The CBOC framework is established in Education Code sections 15278, 15280, and 15282, with additional procedural requirements added by Assembly Bill 1908.
The core accountability requirements that Prop 39 imposes on districts:
- Present voters with a specific project list that indicates how bond money will be spent. The list must appear in the bond resolution and on the ballot.
- Establish a Citizens' Bond Oversight Committee within 60 days after the governing board enters the election results on its minutes.
- Conduct an annual financial audit of bond expenditures.
- Conduct an annual performance audit verifying that bond funds were spent only for the projects identified in the ballot measure.
- Make audit findings public and present them to the CBOC.
- Restrict bond proceeds to the projects voters approved — funds cannot be used for teacher salaries, administrative salaries, or any other operating expense.
Districts that fail these accountability requirements expose themselves to legal challenge, audit findings, grand jury investigations, and the loss of credibility that makes future bond passage harder.
When the CBOC must be formed
Within 60 days after the board enters the election results on its minutes, the governing board must establish the CBOC and appoint its members. The 60-day clock is statutory — not aspirational — and county counsel will hold districts to it.
The board's initial work includes:
- Adopting bylaws governing the committee's operations
- Soliciting applications from qualified community members
- Reviewing applications and appointing members by formal board action
- Designating administrative support and meeting logistics
Districts that wait until bonds are sold or projects are designed to form the CBOC are out of compliance from the moment funds become available. The committee should be operational well before the first dollar of bond proceeds is committed.
Required committee composition
Education Code 15282 specifies that the CBOC must consist of at least seven members, and must include the following categories of membership:
- One member active in a business organization representing the business community located within the district.
- One member active in a senior citizens' organization.
- One member active in a bona fide taxpayers' organization.
- One member who is a parent or guardian of a child enrolled in the district.
- One member who is both a parent or guardian of a child enrolled in the district and active in a parent-teacher organization, such as the parent-teacher association or a school site council.
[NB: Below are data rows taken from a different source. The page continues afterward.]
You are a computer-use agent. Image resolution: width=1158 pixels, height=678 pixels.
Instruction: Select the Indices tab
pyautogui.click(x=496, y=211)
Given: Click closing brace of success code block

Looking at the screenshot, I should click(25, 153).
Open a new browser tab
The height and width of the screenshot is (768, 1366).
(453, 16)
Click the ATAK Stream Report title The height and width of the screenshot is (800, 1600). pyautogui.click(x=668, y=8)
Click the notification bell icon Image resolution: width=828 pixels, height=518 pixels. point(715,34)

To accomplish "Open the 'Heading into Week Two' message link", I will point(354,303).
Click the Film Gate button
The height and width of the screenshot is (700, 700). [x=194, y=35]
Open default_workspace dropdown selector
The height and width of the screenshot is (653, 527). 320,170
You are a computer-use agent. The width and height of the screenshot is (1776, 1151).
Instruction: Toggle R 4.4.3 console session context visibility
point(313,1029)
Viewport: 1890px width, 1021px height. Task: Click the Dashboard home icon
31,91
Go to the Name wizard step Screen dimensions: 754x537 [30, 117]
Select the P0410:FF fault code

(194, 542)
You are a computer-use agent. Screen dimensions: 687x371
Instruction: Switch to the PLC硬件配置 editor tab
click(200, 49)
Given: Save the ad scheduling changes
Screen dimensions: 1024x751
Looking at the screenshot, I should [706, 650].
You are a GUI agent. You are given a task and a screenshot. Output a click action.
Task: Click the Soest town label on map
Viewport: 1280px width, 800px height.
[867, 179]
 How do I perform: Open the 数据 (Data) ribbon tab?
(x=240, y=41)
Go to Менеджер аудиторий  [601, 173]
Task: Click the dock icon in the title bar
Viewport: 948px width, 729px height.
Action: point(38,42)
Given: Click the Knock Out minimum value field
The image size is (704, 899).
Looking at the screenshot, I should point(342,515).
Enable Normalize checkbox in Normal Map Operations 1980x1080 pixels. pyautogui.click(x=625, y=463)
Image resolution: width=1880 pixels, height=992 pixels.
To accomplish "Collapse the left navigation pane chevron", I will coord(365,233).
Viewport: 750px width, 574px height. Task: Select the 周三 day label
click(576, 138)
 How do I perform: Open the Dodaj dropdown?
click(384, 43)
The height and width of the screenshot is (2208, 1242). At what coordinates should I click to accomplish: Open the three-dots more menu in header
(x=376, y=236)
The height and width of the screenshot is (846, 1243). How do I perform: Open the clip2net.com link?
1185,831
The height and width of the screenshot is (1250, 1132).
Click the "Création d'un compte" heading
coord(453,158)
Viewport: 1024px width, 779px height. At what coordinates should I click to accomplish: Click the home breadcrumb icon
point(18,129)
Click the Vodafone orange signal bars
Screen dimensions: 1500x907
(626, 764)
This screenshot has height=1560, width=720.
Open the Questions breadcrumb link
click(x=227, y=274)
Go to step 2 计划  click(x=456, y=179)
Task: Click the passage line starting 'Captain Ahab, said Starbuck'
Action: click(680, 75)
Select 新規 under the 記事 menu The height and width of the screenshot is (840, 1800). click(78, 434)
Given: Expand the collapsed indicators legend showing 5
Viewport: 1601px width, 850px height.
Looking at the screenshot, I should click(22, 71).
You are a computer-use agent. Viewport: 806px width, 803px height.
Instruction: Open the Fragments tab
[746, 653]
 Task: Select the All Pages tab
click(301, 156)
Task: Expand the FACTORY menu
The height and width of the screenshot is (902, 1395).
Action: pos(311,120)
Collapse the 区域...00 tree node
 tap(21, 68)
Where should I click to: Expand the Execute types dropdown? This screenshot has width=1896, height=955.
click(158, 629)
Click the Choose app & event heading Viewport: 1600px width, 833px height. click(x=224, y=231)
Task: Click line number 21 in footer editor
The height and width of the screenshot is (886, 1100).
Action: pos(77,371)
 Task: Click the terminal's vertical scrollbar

The other two or more members may be drawn from the broader community, with the caveat that no employee, official, vendor, contractor, or consultant of the district may serve on the committee. Members serve two-year terms, with a maximum of three consecutive terms allowed.
Districts often struggle to find qualified applicants in every required category. The best practice is to begin recruitment well before the 60-day deadline and to engage local civic organizations directly. Recruiting through senior centers, chambers of commerce, and recognized taxpayers' groups produces a stronger applicant pool than open solicitation alone.
What CBOCs actually do
Under Education Code 15278, the CBOC is charged with informing the public about whether the school district is in compliance with the requirements of Article XIII A of the California Constitution. Specifically, the CBOC's responsibilities include:
Reviewing the proper expenditure of bond revenues. The committee reviews expenditure reports, audit findings, and project status to confirm that funds are being spent in compliance with the bond ballot language.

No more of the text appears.